GOAL OF THE EXERCISE =>
Give back exactly the stretch of data below from the line holding "This screenshot has width=980, height=473." through the line holding "518x304 pixels.", both ends included, and leave the remaining lines out.

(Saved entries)
* * * * * * *

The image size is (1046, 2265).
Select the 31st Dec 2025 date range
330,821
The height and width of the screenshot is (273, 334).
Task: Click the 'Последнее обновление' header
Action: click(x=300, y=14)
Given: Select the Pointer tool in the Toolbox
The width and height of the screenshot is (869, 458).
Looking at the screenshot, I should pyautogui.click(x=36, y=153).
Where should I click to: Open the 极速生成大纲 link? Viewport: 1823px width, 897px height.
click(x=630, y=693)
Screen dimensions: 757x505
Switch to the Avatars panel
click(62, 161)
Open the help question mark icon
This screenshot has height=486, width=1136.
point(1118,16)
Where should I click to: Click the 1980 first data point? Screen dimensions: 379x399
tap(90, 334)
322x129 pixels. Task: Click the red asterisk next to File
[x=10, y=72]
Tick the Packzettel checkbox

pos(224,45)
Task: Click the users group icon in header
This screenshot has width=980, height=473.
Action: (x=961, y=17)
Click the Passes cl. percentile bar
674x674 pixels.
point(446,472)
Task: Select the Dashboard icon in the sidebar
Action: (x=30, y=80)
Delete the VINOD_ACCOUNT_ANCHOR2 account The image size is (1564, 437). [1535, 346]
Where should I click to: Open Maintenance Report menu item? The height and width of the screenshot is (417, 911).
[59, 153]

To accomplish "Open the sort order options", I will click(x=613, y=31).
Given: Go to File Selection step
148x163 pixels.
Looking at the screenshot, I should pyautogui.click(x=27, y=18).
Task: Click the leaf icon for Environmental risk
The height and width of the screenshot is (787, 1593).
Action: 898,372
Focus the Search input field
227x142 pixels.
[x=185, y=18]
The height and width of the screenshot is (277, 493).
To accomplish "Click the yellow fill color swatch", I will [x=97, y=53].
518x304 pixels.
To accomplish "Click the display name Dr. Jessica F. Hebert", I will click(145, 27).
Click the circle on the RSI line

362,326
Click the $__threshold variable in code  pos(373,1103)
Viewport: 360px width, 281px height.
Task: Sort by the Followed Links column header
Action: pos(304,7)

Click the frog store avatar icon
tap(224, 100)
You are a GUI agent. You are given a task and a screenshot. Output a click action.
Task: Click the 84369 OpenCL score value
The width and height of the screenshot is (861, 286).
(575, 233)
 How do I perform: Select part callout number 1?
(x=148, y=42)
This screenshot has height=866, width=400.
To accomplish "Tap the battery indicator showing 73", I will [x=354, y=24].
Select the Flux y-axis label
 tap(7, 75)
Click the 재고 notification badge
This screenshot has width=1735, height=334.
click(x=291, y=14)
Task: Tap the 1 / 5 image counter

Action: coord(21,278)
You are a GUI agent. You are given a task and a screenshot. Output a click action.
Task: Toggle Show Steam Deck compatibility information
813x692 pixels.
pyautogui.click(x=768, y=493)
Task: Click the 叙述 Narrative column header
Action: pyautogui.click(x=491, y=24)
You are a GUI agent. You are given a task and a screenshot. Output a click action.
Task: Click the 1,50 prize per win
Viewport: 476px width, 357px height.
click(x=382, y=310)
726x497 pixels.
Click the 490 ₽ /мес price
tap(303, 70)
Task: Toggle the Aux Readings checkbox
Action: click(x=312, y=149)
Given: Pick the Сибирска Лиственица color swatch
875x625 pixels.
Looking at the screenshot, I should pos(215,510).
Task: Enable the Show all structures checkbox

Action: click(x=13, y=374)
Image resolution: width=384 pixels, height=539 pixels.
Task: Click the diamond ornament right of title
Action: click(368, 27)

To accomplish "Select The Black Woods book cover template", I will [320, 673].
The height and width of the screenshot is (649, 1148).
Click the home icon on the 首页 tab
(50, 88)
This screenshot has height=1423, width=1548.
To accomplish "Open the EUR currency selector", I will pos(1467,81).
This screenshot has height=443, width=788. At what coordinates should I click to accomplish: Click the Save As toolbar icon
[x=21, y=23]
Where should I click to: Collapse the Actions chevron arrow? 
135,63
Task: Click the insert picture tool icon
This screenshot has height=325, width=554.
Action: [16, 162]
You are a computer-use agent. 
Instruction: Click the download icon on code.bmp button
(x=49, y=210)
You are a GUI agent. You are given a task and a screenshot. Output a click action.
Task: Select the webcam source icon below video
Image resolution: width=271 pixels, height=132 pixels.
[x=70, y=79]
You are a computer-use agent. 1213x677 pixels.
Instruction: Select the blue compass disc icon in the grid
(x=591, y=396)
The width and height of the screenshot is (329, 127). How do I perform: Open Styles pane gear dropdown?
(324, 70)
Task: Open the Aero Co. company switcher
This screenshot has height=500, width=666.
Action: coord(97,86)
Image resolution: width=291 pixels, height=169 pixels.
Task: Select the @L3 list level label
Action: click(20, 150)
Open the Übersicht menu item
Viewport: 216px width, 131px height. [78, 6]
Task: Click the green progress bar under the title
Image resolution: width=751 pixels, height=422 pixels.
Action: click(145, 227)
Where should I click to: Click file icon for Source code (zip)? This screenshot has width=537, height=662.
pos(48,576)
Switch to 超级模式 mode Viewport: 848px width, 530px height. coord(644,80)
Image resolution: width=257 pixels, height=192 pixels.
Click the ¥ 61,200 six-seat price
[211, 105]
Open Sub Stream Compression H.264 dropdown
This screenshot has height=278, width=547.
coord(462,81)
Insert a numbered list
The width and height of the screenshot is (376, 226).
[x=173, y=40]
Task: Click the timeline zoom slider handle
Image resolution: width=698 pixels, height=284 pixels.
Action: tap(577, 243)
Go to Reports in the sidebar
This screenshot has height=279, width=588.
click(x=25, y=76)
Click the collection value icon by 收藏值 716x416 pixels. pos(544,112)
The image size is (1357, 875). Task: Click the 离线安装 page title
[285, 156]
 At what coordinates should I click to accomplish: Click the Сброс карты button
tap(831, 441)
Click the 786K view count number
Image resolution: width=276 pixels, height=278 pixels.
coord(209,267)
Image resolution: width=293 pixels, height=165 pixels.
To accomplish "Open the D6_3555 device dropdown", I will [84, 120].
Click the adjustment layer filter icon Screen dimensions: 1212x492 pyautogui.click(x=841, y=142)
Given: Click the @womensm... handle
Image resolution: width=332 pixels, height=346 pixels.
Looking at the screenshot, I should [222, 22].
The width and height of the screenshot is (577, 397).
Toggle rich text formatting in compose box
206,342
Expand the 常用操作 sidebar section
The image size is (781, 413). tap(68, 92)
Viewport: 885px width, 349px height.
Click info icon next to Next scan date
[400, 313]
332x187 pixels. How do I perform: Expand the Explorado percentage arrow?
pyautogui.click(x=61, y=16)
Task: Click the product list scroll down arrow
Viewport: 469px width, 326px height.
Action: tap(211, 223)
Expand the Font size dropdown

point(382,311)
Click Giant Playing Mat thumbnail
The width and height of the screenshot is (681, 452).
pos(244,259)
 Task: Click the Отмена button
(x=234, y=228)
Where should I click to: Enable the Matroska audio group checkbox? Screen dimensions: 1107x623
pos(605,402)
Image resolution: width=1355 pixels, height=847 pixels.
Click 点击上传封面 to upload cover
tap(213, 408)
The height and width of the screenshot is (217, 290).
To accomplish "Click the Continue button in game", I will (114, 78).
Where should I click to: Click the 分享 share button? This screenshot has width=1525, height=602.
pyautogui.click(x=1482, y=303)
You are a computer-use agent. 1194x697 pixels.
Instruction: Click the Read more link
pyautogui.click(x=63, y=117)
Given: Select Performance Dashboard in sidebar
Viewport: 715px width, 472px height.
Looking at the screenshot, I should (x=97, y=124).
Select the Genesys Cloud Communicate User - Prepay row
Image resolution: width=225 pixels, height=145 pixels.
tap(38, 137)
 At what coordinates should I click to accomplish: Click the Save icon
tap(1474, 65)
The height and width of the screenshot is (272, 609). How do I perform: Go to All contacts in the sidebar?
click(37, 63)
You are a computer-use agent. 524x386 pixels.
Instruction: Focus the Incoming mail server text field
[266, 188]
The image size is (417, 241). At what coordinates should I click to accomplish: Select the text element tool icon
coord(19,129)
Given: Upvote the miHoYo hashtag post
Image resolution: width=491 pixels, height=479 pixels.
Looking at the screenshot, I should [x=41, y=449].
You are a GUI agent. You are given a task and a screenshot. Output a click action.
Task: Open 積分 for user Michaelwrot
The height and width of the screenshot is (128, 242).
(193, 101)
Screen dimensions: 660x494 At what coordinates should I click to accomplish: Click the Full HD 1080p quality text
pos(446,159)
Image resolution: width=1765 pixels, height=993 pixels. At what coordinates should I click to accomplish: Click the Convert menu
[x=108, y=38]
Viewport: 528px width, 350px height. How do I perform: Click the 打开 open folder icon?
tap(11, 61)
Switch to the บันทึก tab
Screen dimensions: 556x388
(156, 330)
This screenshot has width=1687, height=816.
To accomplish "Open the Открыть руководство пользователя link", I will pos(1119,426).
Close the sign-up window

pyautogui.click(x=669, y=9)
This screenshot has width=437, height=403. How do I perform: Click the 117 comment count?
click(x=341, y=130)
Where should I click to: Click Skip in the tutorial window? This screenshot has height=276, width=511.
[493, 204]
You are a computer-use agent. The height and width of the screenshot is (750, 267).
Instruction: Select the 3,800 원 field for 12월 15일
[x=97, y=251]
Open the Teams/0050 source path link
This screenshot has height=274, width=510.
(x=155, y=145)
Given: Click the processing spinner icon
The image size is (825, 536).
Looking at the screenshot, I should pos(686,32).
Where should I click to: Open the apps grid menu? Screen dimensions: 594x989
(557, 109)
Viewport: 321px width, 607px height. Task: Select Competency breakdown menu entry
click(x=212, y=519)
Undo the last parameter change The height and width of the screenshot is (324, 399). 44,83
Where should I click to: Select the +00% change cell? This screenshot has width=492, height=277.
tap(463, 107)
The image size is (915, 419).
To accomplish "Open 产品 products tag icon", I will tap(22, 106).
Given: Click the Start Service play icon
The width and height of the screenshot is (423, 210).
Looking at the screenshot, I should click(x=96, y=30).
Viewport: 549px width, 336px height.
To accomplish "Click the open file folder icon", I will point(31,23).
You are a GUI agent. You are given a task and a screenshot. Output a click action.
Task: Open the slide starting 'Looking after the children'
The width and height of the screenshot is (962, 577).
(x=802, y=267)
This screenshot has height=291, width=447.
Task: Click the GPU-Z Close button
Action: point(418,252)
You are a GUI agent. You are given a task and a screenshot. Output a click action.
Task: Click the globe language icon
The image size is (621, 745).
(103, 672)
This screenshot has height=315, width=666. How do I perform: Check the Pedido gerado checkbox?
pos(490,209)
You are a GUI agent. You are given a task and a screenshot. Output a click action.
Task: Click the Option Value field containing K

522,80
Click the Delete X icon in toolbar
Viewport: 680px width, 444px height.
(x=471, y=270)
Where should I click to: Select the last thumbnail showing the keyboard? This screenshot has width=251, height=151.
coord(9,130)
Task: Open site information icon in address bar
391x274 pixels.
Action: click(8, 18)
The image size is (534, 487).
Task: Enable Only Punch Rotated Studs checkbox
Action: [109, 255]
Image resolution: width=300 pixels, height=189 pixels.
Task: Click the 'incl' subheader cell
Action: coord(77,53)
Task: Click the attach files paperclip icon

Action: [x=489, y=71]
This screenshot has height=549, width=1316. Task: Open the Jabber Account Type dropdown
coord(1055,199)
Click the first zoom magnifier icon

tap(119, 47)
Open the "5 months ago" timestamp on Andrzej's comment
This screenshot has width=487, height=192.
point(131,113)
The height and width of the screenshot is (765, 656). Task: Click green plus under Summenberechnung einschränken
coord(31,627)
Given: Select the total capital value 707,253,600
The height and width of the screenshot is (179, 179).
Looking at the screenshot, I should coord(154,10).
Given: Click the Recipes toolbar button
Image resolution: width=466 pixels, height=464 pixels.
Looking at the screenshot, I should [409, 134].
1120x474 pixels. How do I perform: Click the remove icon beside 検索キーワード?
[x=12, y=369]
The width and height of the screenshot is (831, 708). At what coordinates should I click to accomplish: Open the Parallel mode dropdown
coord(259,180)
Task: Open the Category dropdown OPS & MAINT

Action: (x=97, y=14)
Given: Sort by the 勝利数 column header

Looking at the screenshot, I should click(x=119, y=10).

* * * * * * *

YOUR SOLUTION =>
This screenshot has width=980, height=473.
Action: (x=961, y=17)
Click the Passes cl. percentile bar
674x674 pixels.
point(446,472)
Task: Select the Dashboard icon in the sidebar
Action: (x=30, y=80)
Delete the VINOD_ACCOUNT_ANCHOR2 account The image size is (1564, 437). [1535, 346]
Where should I click to: Open Maintenance Report menu item? The height and width of the screenshot is (417, 911).
[59, 153]

To accomplish "Open the sort order options", I will click(x=613, y=31).
Given: Go to File Selection step
148x163 pixels.
Looking at the screenshot, I should pyautogui.click(x=27, y=18).
Task: Click the leaf icon for Environmental risk
The height and width of the screenshot is (787, 1593).
Action: 898,372
Focus the Search input field
227x142 pixels.
[x=185, y=18]
The height and width of the screenshot is (277, 493).
To accomplish "Click the yellow fill color swatch", I will [x=97, y=53].
518x304 pixels.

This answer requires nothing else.